Incidents and trafficking on the increase
In 1995 the International Atomic Energy Agency (IAEA), the UN agency that seeks to promote the peaceful use of nuclear energy, set up a database system, now called the Incident and Trafficking Database (ITDB), to record and analyse incidents of illicit trafficking in nuclear and other radioactive material. As of 31 December 2012 it had recorded a total of 2,331 confirmed incidents reported by the 120 participating states. Out of these, 419 involved unauthorised possession and related criminal activities, 615 involved reported theft or loss and 1,244 incidents involved other unauthorised activities and events.

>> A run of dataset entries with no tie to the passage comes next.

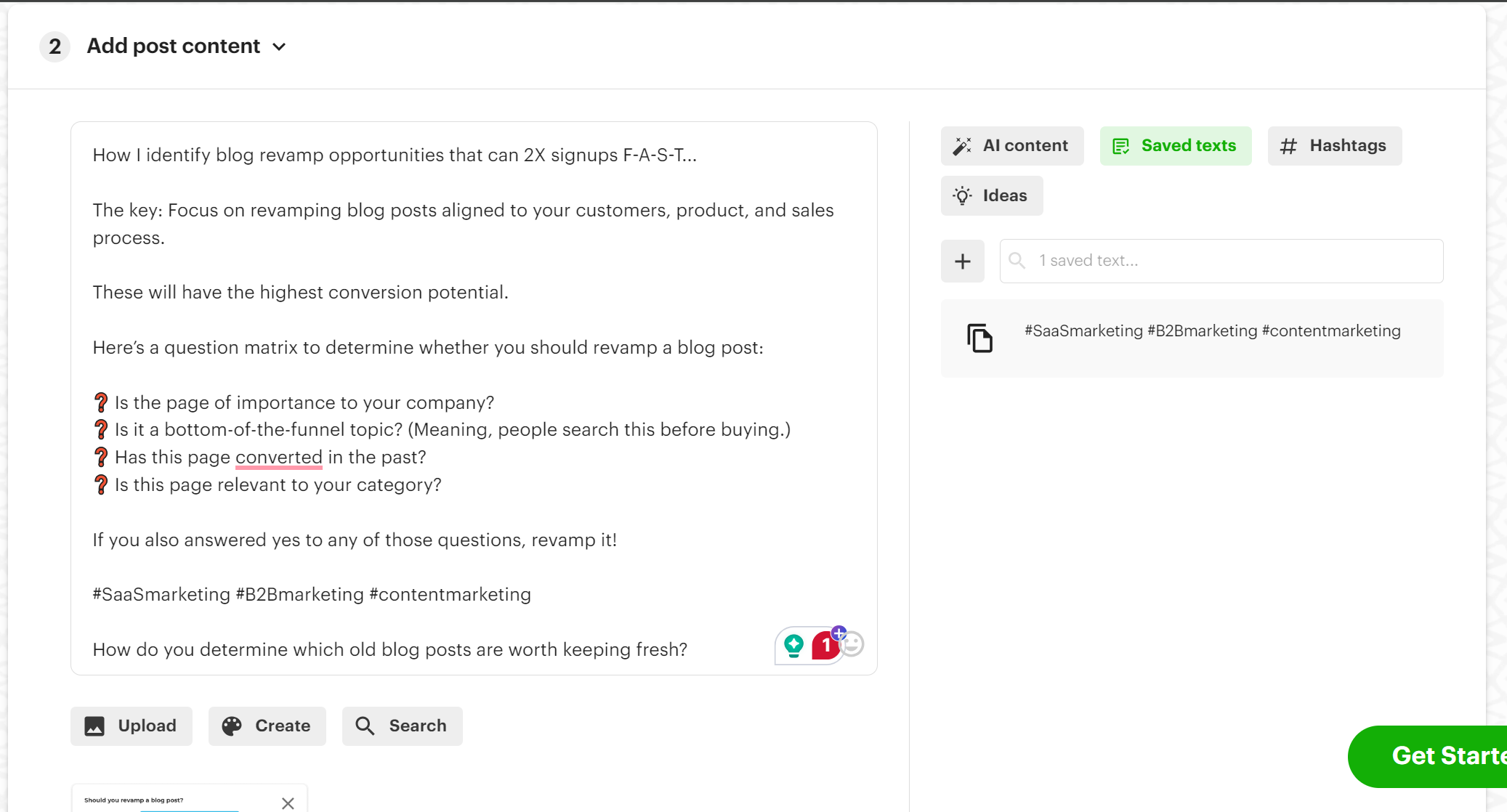This screenshot has height=812, width=1507.
Task: Expand the Add post content dropdown
Action: click(278, 46)
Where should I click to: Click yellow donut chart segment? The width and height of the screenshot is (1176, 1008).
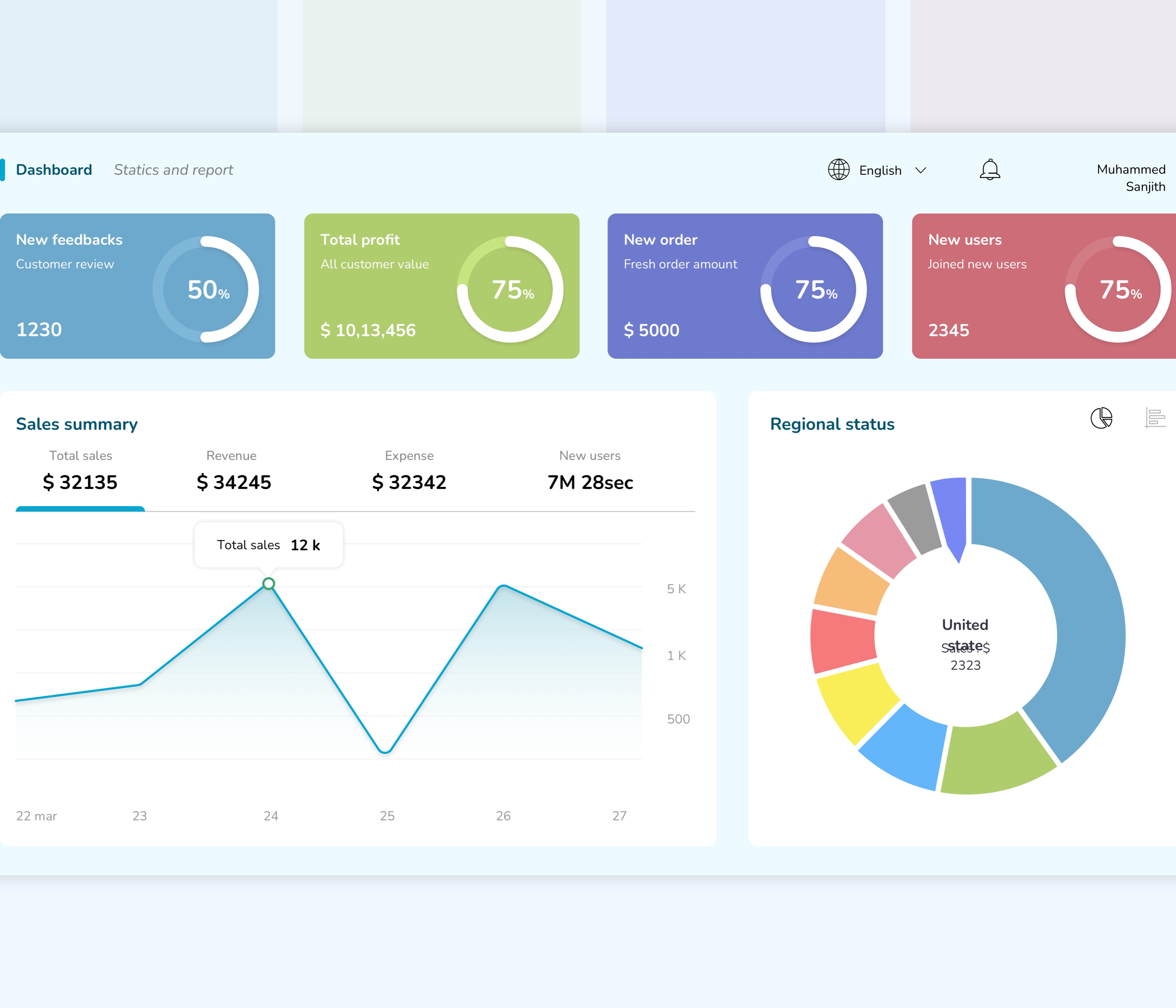855,701
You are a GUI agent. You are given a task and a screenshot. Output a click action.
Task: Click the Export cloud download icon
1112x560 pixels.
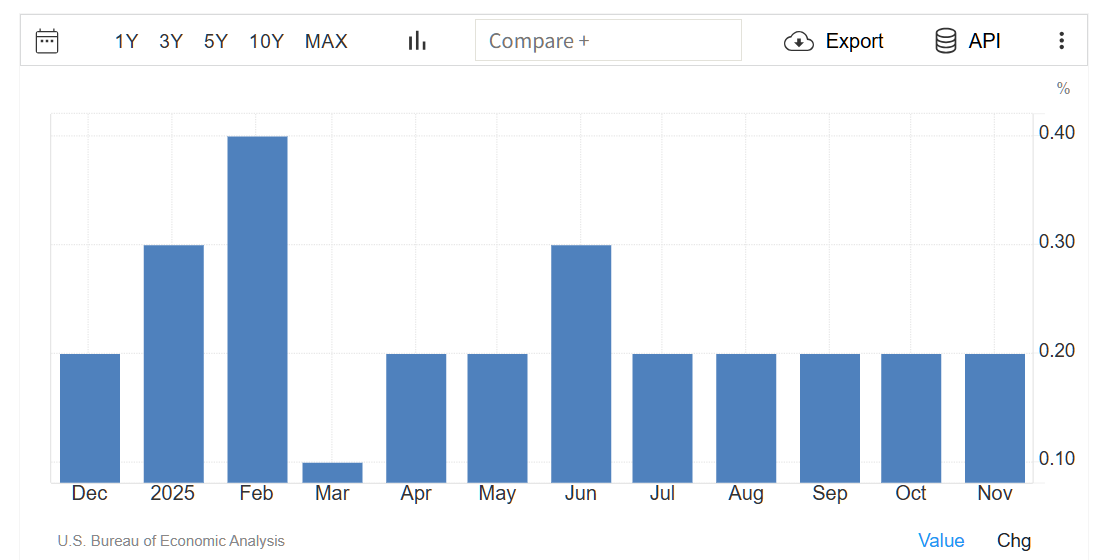point(799,41)
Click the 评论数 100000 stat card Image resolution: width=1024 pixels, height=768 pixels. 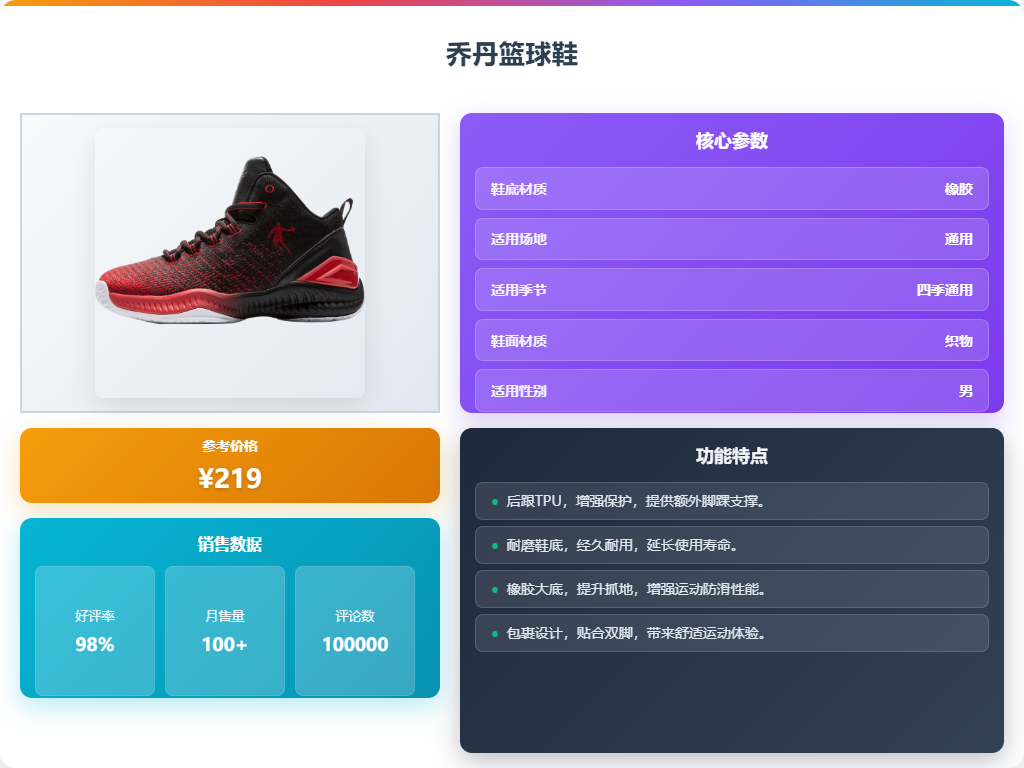click(x=355, y=631)
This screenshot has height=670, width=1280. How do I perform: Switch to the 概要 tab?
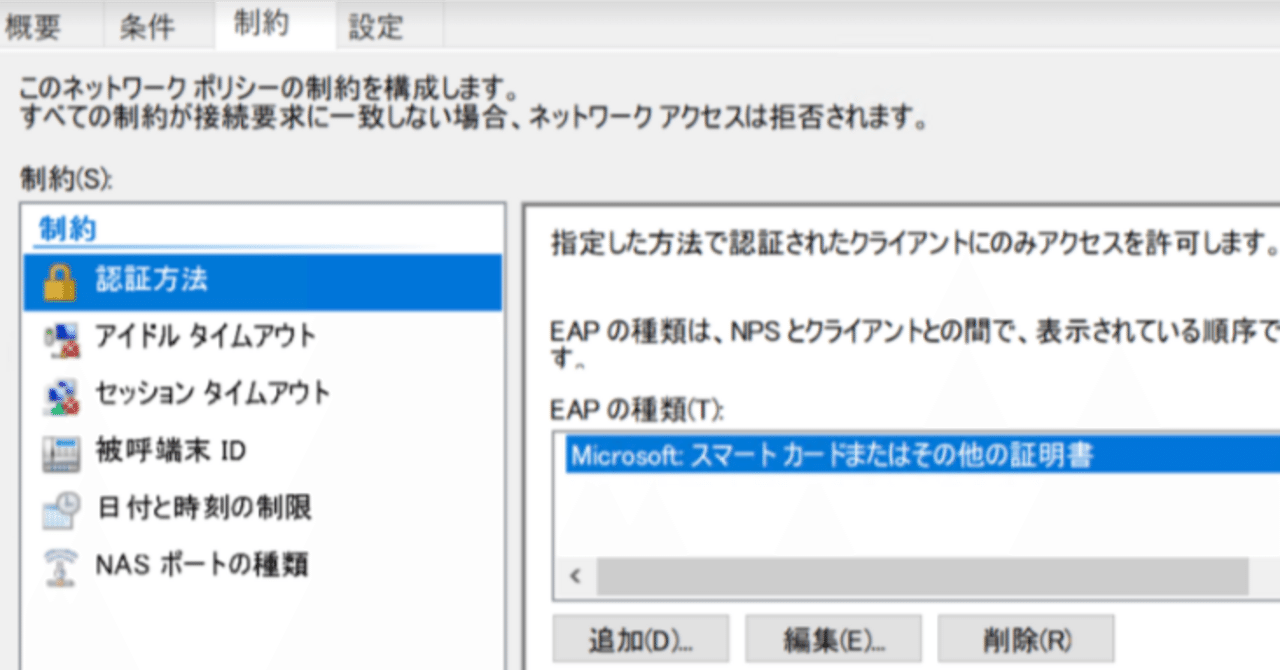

However, the exact extent of the problem is not known as such incidents and trafficking took place before the ITDB was set up and also because not every incident is identified. In the wider Black Sea area alone, more than 110 such incidents were recorded between February 1990 and December 1994. Perpetrators included rebels unsuccessfully attacking a Soviet military depot in Azerbaijan, engineers or officers stealing highly enriched uranium (HEU) from research labs or military installations, and even unemployed youth entering a research institute in the closed city of Arzamas-16 and walking away with 9.5 kg of uranium-238. Nationals from the former Soviet Union, Middle Eastern and European countries and even Latin America were involved. Quantities of substances that included many other radionuclides beside HEU varied from a few hundreds grams to some 80 tonnes of nuclear fuel discovered by the Ukrainian customs service in April 1993 on their way from the Russian Federation to Bulgaria, where it was thought to be intended for shipping to Libya.i Transport of radioactive materials is not necessarily linked to criminal activities only but may also concern the movement of contaminated scrap metals or other matters.
Port infrastructure central to prevent illegal entry
Since more than 90 per cent of world trade is transported by sea, preventing the illegal transfer of radioactive material across borders is best ensured by controlling goods as they enter port loading and unloading areas. This is a hugely difficult task as potentially dangerous quantities of radioactive material are not necessary voluminous and can be hidden in tiny spaces. Detecting it is like looking for a needle in a haystack. Special instrumentation is needed for this purpose, it must be very sensitive and meet strict specifications to ensure it can identify small quantities of harmful products and operate reliably. This type of equipment is widely used for security purposes at nuclear facilities, border control posts and international seaports.